Per fare accertamenti in un ospedale specializzato di Marsiglia, Antonio e suo padre si ritrovano da soli e costretti a parlare come non hanno mai fatto. Scoprono così di essere più simili di quanto pensino.
Le tre del mattino è una storia molto semplice: un padre e un figlio che si conoscono poco, solo in superficie, e si ritrovano a dover riempire quarantotto ore senza dormire – quanto possono essere lunghe quarantotto ore se c’è un’incomunicabilità evidente tra due persone? Eppure, passando da futili discorsi, arriveranno a mettersi completamente a nudo creando qualcosa di magicamente tenero.
In seguito alla separazione dei suoi genitori, Antonio ha messo un muro tra lui e suo padre, accusandolo di aver abbandonato lui e sua madre per un’altra vita, presumibilmente per un’altra donna. Da qui un’infinità di silenzi, di ostilità, di recriminazioni taciute per tanti anni, ma covate nel profondo. Adesso che Antonio è diventato l’uomo di casa, sente di avere il compito di difendere la propria madre da tutto, ma anche dal marito che le ha spezzato il cuore.
Un chiaro esempio di complesso di Edipo, verrebbe da dire, tanto più che per un ragazzo di 17 anni, in piena adolescenza, il confronto (e a volte lo scontro) con la figura paterna è un percorso obbligato.
Poi arriva quel viaggio a Marsiglia, che si trasforma in un’avventura inaspettata per conoscersi, per parlare di tutto (anche di argomenti che un padre e un figlio non sono soliti affrontare) e per scoprirsi più simili di quanto entrambi pensino. Ma soprattutto gli equivoci vengono chiariti e certi tasselli del passato tornano al posto giusto, ridando un senso alle cose.
E se pure ho storto un po’ il naso per le confidenze e l’intimità che i due hanno raggiunto, arrivando a raccontarsi le prime esperienze sessuali, mi sono detta che in quel particolare contesto, lontani da casa e dalle rispettive vite, un padre e un figlio possono uscire dai loro ruoli e mettere in piedi un rapporto di confidenza più simile all’amicizia che al rapporto genitore-figlio.
In una situazione così fuori dagli schemi i due protagonisti sono in tutto e per tutto due adulti che si calano le maschere e si mostrano per quello che sono, con le insicurezze e le delusioni che hanno dentro. Ma soprattutto è notevole l’insegnamento che il padre cerca di trasmettere al figlio riguardo alla futilità di certi aspetti banali del quotidiano, a scapito dei valori veri che danno un senso alla vita di ciascuno. E a questo proposito Carofiglio non usa frasi ad effetto di sicuro impatto sul lettore, ma prende in prestito le parole del poeta greca Kavafis:
E se non puoi la vita che desideri
cerca almeno questo
per quanto sta in te: non sciuparla
nel troppo commercio con la gente
con troppe parole in un viavai frenetico.
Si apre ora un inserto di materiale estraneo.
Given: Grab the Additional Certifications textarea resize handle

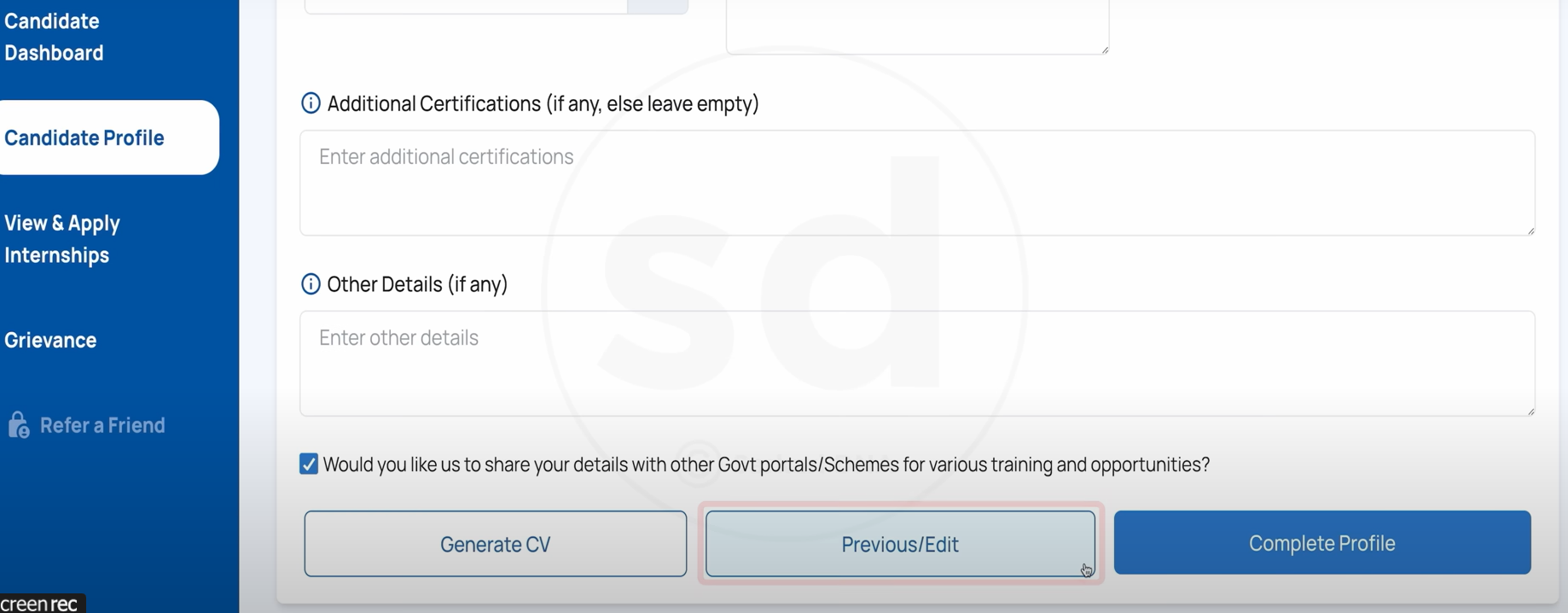Looking at the screenshot, I should click(1530, 231).
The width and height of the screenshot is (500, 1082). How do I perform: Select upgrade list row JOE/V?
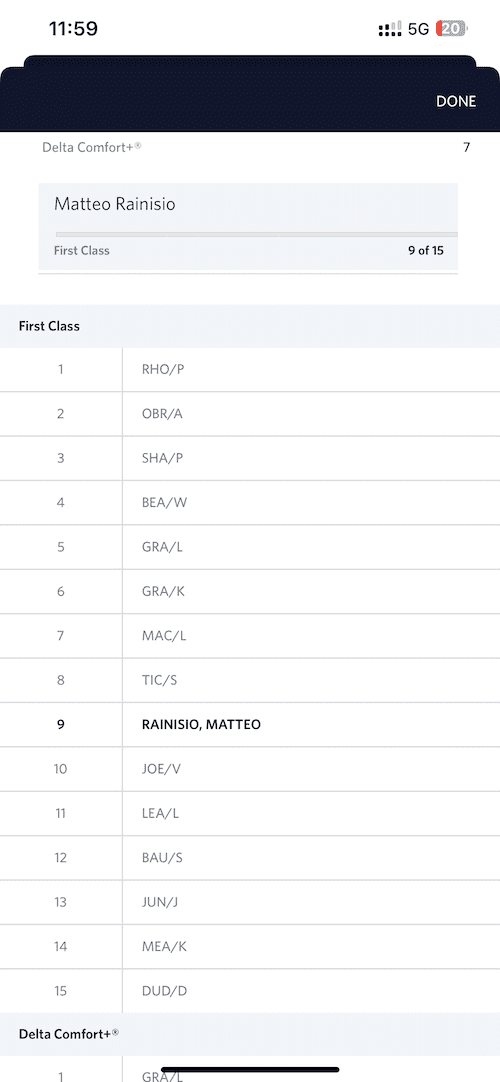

Non sciuparla portandola in giro
in balia del quotidiano
gioco balordo degli incontri
e degli inviti,
fino a farne una stucchevole estranea.
E non è un caso che quel viaggio sarà anche il trampolino di lancio da cui Antonio spiccherà il volo verso l’età adulta, arricchito da esperienze personali e conoscenze nuove (la matematica e il jazz, in primis).
Mentre leggevo questo libro non mi capacitavo del grande successo riscosso in pochi mesi dalla sua uscita: lo ammetto, il mio era un entusiasmo tiepido. Sì, è scritto bene – mi sono detta –, con quella sobrietà stilistica che è propria di Carofiglio. Ma la trama non è poi così originale, e inevitabile è stato il confronto con Gli sdraiati di Michele Serra (il quale legge questa incomunicabilità tra padre e figlio in chiave umoristica, quasi caricaturale).
Eppure, non so a che punto preciso del romanzo, ho cominciato a sentire un groppo in gola, e quel groppo me lo sono portato dietro fino all’ultima riga.
Insomma, in qualche modo questa storia semplice si è fatta largo e ha incrinato il mio scetticismo.
One thought on “Le tre del mattino”
Credo di aver avuto la stessa vita dei due protagonisti. Ora alla mia anziana età e matura quella di mio figlio, credo di essere ancora ancora nella stessa situazione di 30 anni fa. Due quasi sconosciuti. Mi dispiace infinitamente ma non so come muovermi. Mi distrugge il pensiero di andarmene senza aver risolto niente, neanche in parte. Cordialmente.